Information given:
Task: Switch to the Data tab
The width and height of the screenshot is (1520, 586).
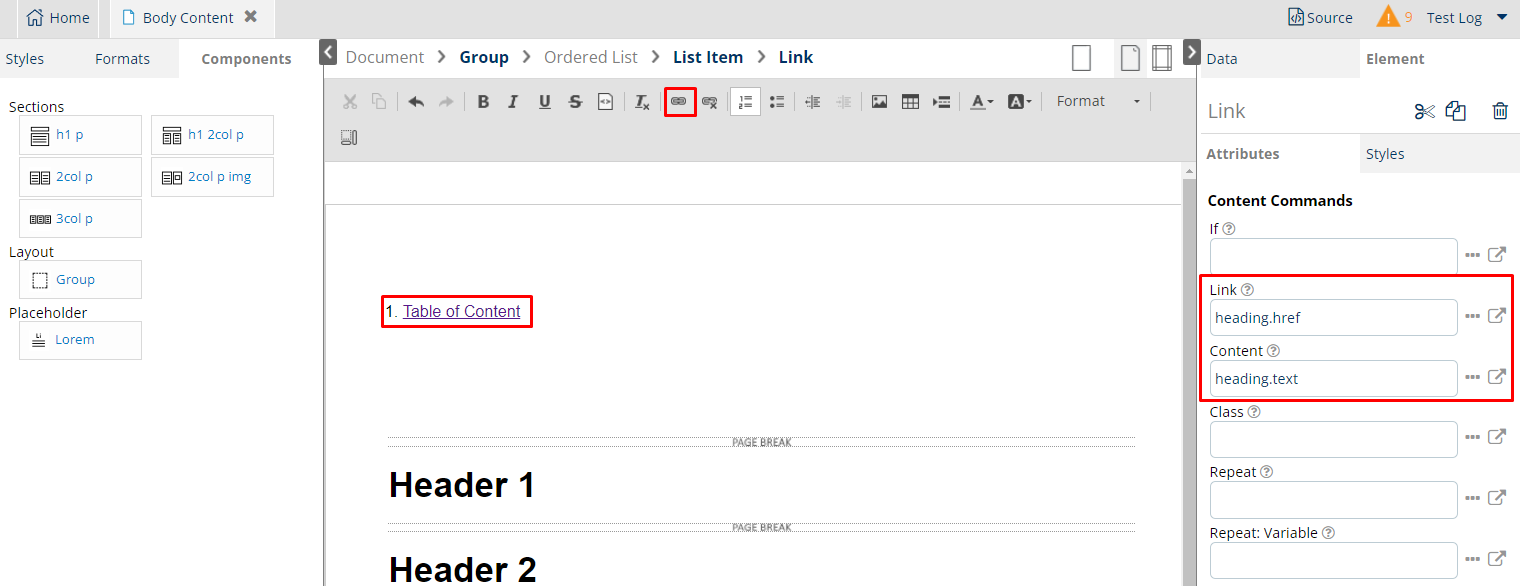Action: (1221, 59)
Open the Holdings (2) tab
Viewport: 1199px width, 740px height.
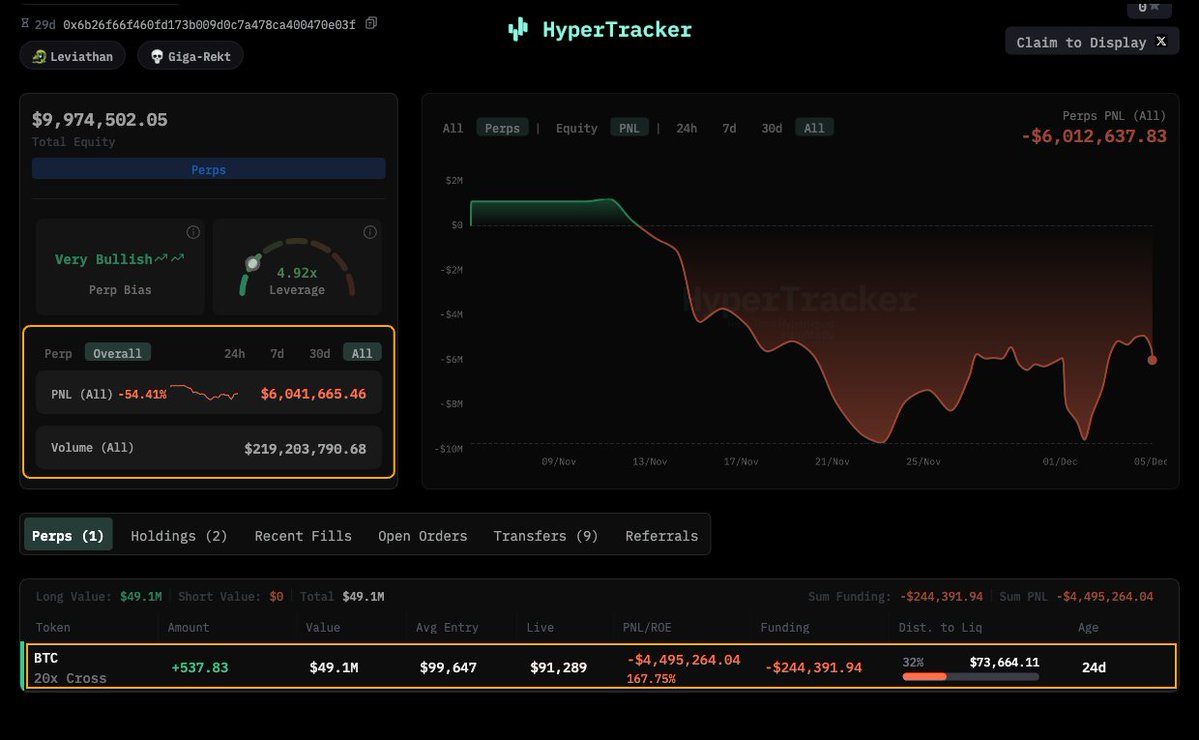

Work request: When you repeat the material above, keep every word exact and leave out the pictures.

Task response:
Task: Switch to the Data tab
The width and height of the screenshot is (1520, 586).
Action: (1221, 59)
Open the Holdings (2) tab
Viewport: 1199px width, 740px height.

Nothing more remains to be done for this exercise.